** WORK TASK **
Each line below should be restated exactly, with nothing dropped.

★ ★ ★ ★

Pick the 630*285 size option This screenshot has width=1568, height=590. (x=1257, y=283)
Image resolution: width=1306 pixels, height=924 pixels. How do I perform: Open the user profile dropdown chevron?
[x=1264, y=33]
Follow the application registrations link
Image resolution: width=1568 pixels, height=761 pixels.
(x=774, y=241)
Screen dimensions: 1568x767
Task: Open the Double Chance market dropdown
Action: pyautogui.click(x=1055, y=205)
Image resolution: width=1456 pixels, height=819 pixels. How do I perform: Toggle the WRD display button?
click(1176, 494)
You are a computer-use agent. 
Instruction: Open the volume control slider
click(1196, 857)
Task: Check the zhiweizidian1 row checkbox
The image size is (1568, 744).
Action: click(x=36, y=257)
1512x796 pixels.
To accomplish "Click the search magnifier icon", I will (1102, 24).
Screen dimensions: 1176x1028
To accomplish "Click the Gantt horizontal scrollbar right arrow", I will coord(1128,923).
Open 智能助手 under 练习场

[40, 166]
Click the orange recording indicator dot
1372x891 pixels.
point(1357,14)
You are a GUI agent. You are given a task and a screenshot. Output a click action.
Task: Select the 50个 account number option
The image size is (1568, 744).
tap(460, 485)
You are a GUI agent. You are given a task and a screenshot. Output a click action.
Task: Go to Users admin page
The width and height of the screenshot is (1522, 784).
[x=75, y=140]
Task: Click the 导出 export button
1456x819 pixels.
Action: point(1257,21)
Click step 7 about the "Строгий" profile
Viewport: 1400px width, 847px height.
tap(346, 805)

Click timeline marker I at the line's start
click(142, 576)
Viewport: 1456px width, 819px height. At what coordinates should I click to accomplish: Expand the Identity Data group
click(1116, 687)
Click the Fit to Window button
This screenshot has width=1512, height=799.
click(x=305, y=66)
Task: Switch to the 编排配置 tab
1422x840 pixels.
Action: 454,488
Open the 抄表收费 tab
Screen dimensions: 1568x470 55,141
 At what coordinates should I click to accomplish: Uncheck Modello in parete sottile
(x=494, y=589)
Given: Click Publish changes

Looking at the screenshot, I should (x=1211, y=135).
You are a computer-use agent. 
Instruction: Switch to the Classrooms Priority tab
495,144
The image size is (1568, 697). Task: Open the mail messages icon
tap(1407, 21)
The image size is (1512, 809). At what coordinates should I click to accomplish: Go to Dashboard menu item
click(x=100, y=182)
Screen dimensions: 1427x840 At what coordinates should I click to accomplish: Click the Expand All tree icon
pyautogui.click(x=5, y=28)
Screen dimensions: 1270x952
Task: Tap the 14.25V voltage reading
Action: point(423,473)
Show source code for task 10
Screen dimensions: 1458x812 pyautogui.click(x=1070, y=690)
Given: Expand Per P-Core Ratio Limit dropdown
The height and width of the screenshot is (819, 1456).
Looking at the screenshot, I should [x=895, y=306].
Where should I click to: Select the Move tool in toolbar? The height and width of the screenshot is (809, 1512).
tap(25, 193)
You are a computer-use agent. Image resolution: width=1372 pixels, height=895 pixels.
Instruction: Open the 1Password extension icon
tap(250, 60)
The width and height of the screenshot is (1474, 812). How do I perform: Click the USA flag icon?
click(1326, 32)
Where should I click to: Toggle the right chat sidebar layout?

★ ★ ★ ★

** RESPONSE FOR THIS EXERCISE **
Pick the 630*285 size option This screenshot has width=1568, height=590. (x=1257, y=283)
Image resolution: width=1306 pixels, height=924 pixels. How do I perform: Open the user profile dropdown chevron?
[x=1264, y=33]
Follow the application registrations link
Image resolution: width=1568 pixels, height=761 pixels.
(x=774, y=241)
Screen dimensions: 1568x767
Task: Open the Double Chance market dropdown
Action: pyautogui.click(x=1055, y=205)
Image resolution: width=1456 pixels, height=819 pixels. How do I perform: Toggle the WRD display button?
click(1176, 494)
You are a computer-use agent. 
Instruction: Open the volume control slider
click(1196, 857)
Task: Check the zhiweizidian1 row checkbox
The image size is (1568, 744).
Action: click(x=36, y=257)
1512x796 pixels.
To accomplish "Click the search magnifier icon", I will (1102, 24).
Screen dimensions: 1176x1028
To accomplish "Click the Gantt horizontal scrollbar right arrow", I will coord(1128,923).
Open 智能助手 under 练习场

[40, 166]
Click the orange recording indicator dot
1372x891 pixels.
point(1357,14)
You are a GUI agent. You are given a task and a screenshot. Output a click action.
Task: Select the 50个 account number option
The image size is (1568, 744).
tap(460, 485)
You are a GUI agent. You are given a task and a screenshot. Output a click action.
Task: Go to Users admin page
The width and height of the screenshot is (1522, 784).
[x=75, y=140]
Task: Click the 导出 export button
1456x819 pixels.
Action: point(1257,21)
Click step 7 about the "Строгий" profile
Viewport: 1400px width, 847px height.
tap(346, 805)

Click timeline marker I at the line's start
click(142, 576)
Viewport: 1456px width, 819px height. At what coordinates should I click to accomplish: Expand the Identity Data group
click(1116, 687)
Click the Fit to Window button
This screenshot has width=1512, height=799.
click(x=305, y=66)
Task: Switch to the 编排配置 tab
1422x840 pixels.
Action: 454,488
Open the 抄表收费 tab
Screen dimensions: 1568x470 55,141
 At what coordinates should I click to accomplish: Uncheck Modello in parete sottile
(x=494, y=589)
Given: Click Publish changes

Looking at the screenshot, I should (x=1211, y=135).
You are a computer-use agent. 
Instruction: Switch to the Classrooms Priority tab
495,144
The image size is (1568, 697). Task: Open the mail messages icon
tap(1407, 21)
The image size is (1512, 809). At what coordinates should I click to accomplish: Go to Dashboard menu item
click(x=100, y=182)
Screen dimensions: 1427x840 At what coordinates should I click to accomplish: Click the Expand All tree icon
pyautogui.click(x=5, y=28)
Screen dimensions: 1270x952
Task: Tap the 14.25V voltage reading
Action: point(423,473)
Show source code for task 10
Screen dimensions: 1458x812 pyautogui.click(x=1070, y=690)
Given: Expand Per P-Core Ratio Limit dropdown
The height and width of the screenshot is (819, 1456).
Looking at the screenshot, I should [x=895, y=306].
Where should I click to: Select the Move tool in toolbar? The height and width of the screenshot is (809, 1512).
tap(25, 193)
You are a computer-use agent. Image resolution: width=1372 pixels, height=895 pixels.
Instruction: Open the 1Password extension icon
tap(250, 60)
The width and height of the screenshot is (1474, 812). How do I perform: Click the USA flag icon?
click(1326, 32)
Where should I click to: Toggle the right chat sidebar layout?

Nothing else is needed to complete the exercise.